Next, we'll install the beta version of the `opik-optimizer`:

In [4]:
!pip install git+https://github.com/comet-ml/opik#subdirectory=sdks/opik_optimizer --upgrade --quiet > pip-install.log 2>&1

[Comet](https://www.comet.com/site?from=llm&utm_source=opik) provides a hosted version of the Opik platform, [simply create an account](https://www.comet.com/signup?from=llm&utm_source=opik&utm_medium=colab&utm_content=langchain&utm_campaign=opik) and grab your API Key.

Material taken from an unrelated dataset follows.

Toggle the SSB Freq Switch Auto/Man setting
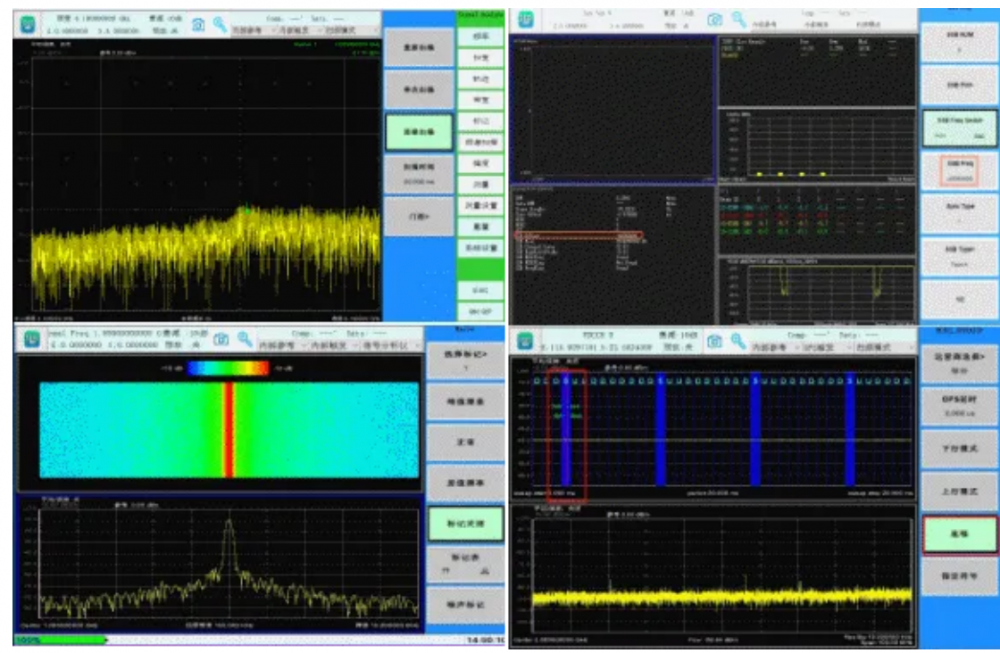Screen dimensions: 1000x653 (958, 129)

> You can also run the Opik platform locally, see the [installation guide](https://www.comet.com/docs/opik/self-host/overview/?from=llm&utm_source=opik) for more information.

You can use your own workspace.

In [5]:
import opik

# Configure Opik
opik.configure()

OPIK: Your Opik API key is available in your account settings, can be found at https://www.comet.com/api/my/settings/ for Opik cloud


Please enter your Opik API key:··········
Do you want to use "dsblank" workspace? (Y/n)y


OPIK: Configuration saved to file: /root/.opik.config


For this example, we'll use OpenAI models, so we need to set our OpenAI API key:

In [6]:
import os
import getpass
if "OPENAI_API_KEY" not in os.environ:
    os.environ["OPENAI_API_KEY"] = getpass.getpass("Enter your OpenAI API key: ")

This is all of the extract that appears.